- **The task**: How many lines of the material below contain the string "pixels"? Give only the number.

- **Task inputs**:
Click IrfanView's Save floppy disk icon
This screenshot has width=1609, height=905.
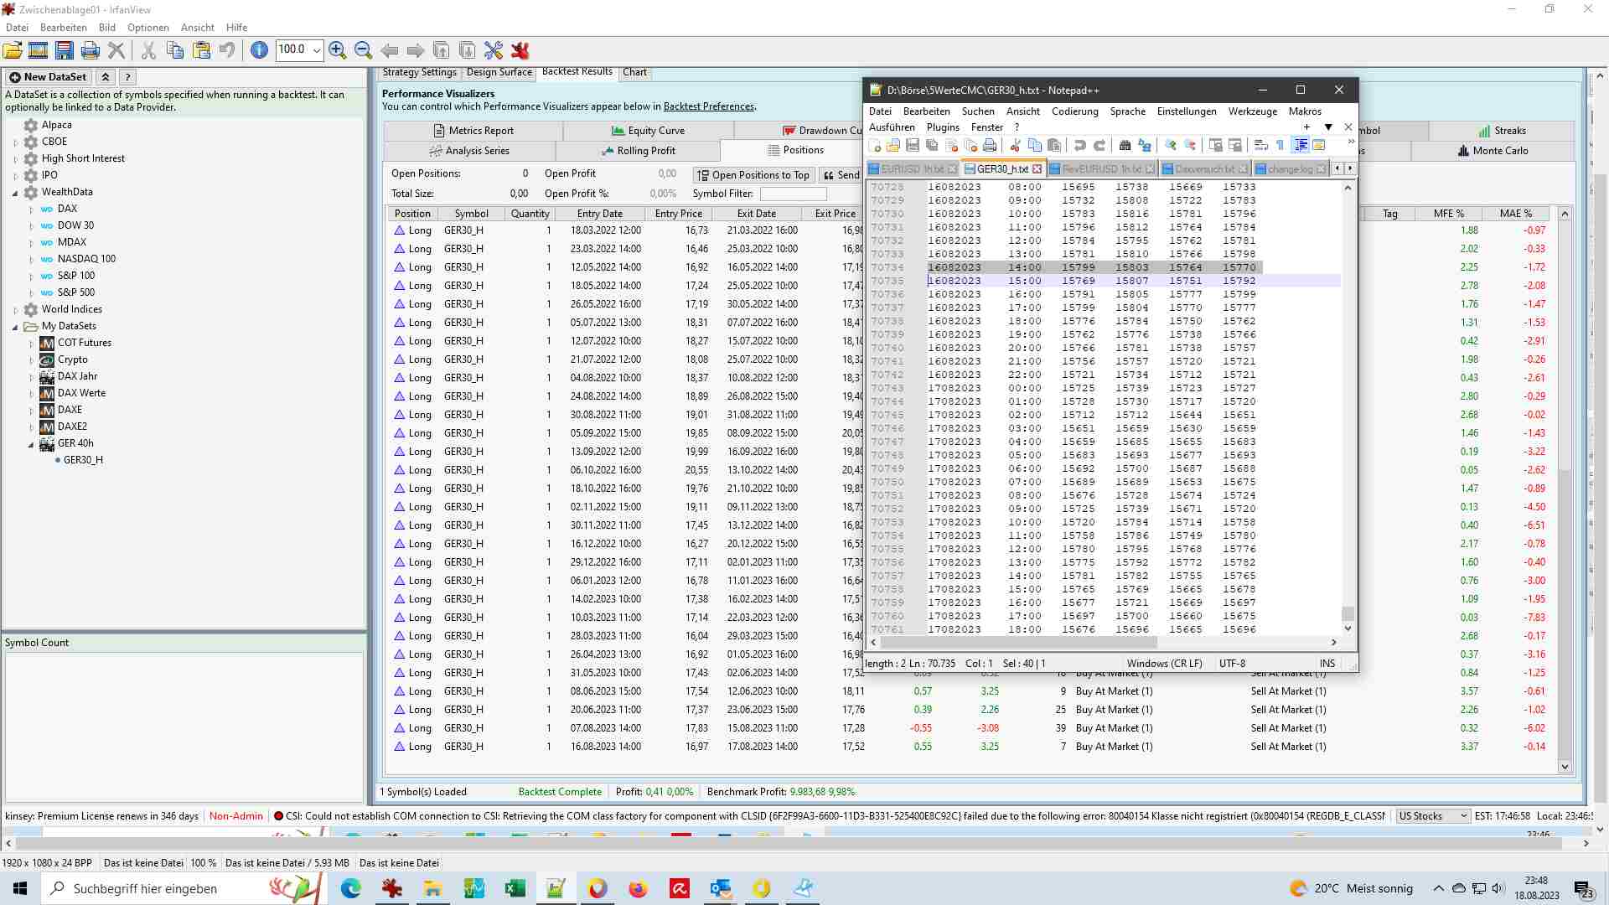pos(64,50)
--
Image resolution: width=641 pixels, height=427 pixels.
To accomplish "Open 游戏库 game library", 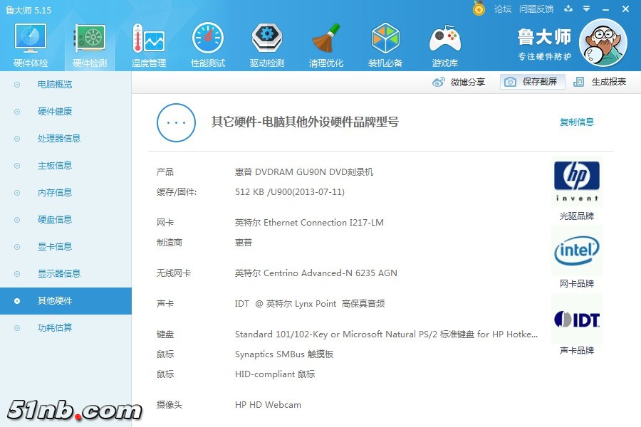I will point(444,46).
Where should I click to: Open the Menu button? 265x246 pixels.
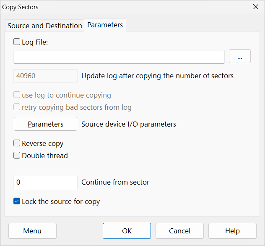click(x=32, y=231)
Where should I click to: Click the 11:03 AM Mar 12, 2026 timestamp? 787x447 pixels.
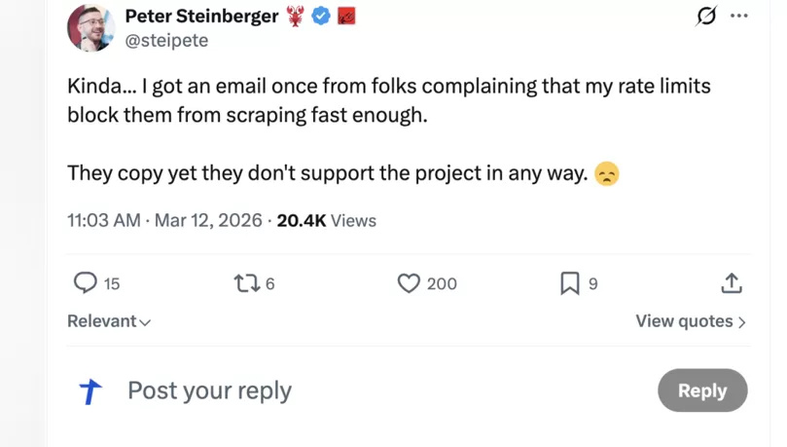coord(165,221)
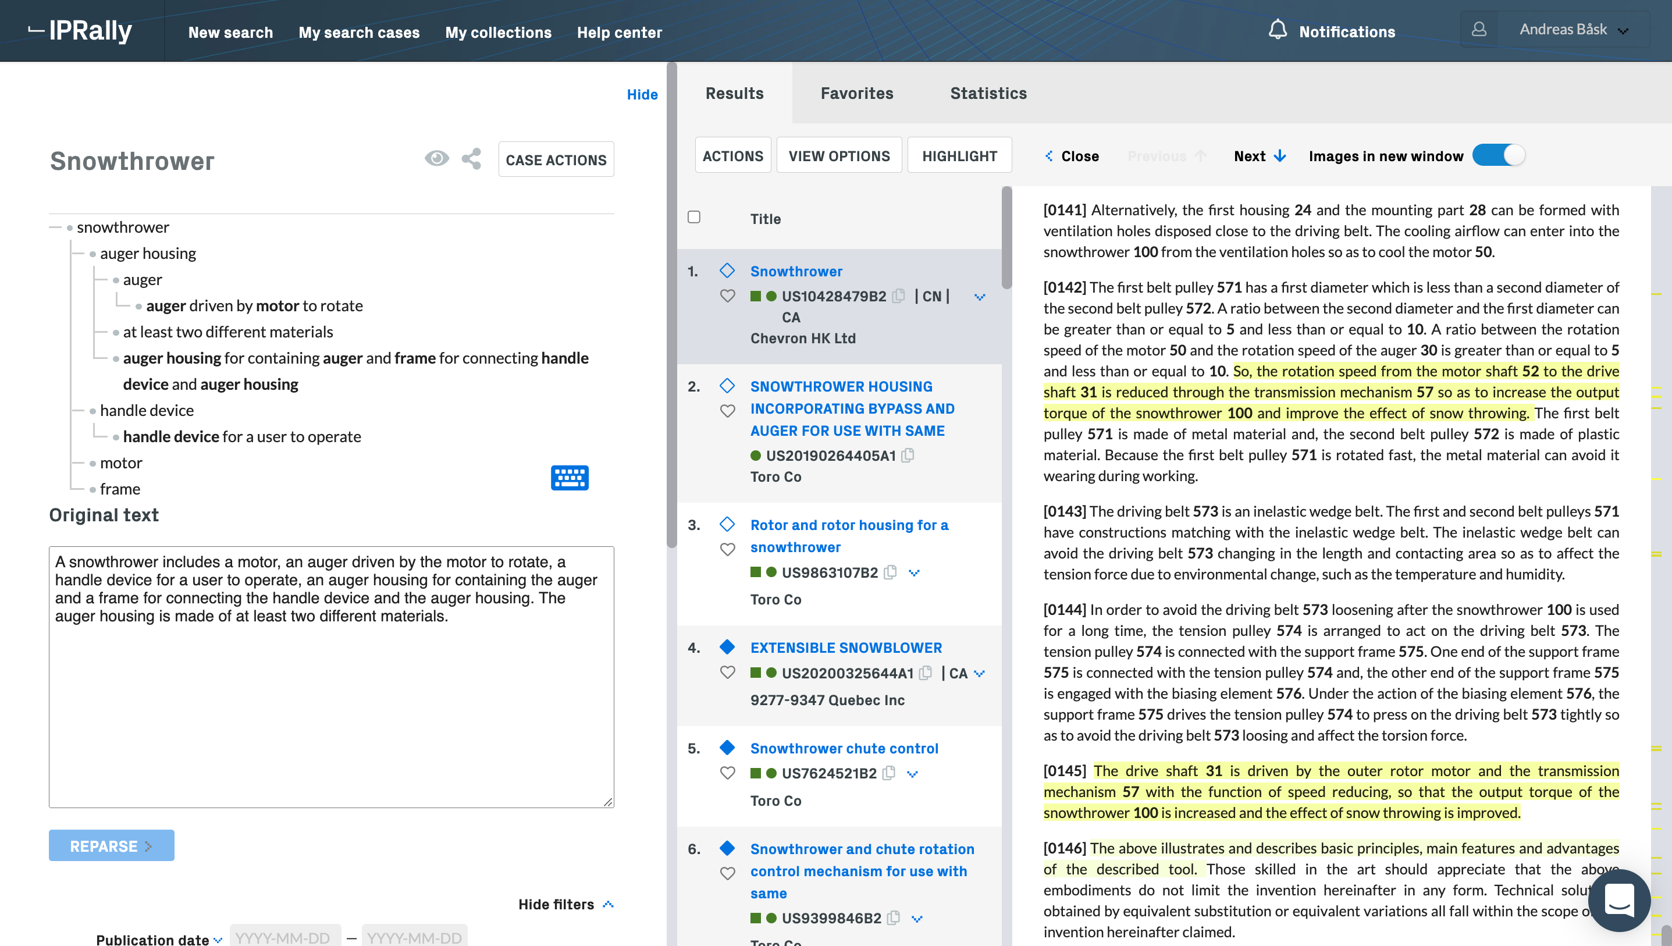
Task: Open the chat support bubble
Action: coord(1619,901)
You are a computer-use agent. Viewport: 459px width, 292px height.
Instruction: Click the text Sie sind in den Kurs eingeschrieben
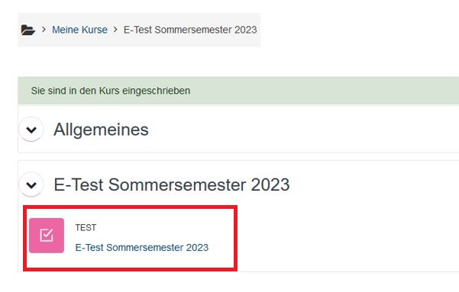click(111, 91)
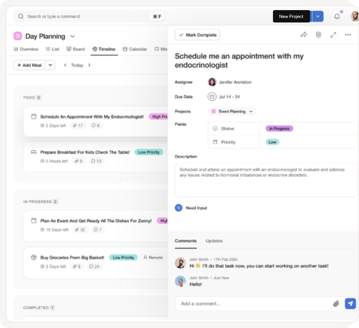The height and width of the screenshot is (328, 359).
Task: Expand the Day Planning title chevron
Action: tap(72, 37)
--
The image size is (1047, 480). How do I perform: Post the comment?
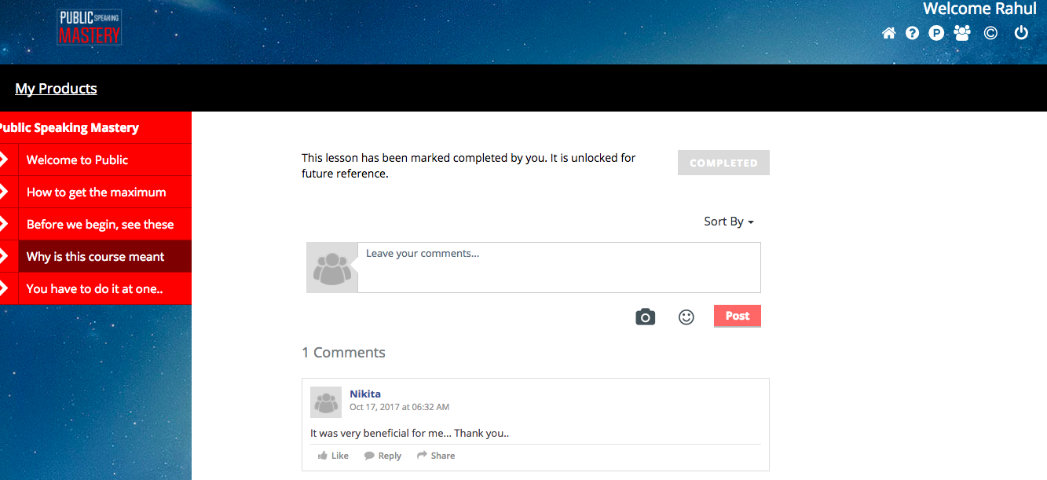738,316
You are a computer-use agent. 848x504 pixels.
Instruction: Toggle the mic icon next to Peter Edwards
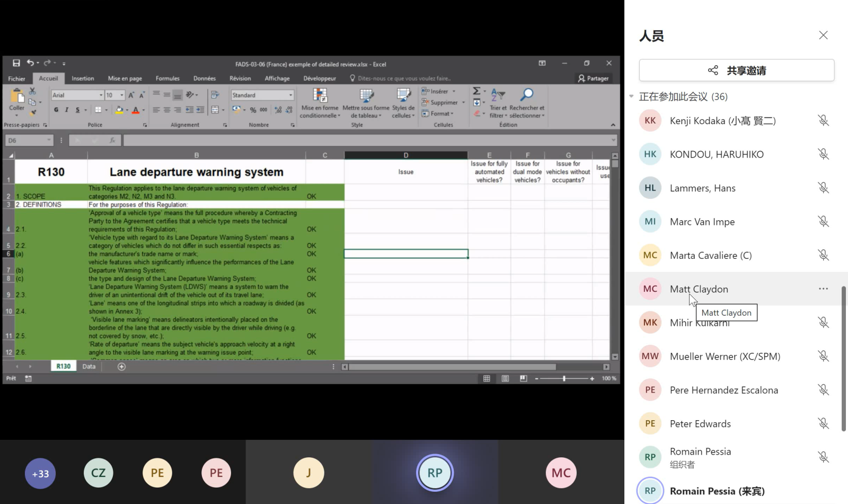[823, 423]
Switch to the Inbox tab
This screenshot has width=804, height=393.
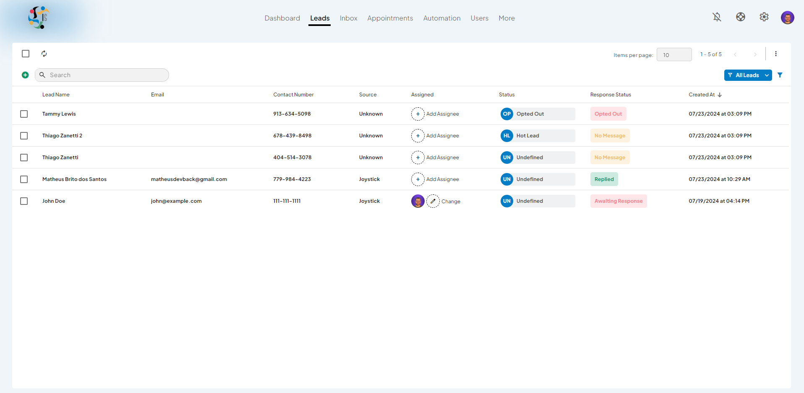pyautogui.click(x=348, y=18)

- **Result**: 4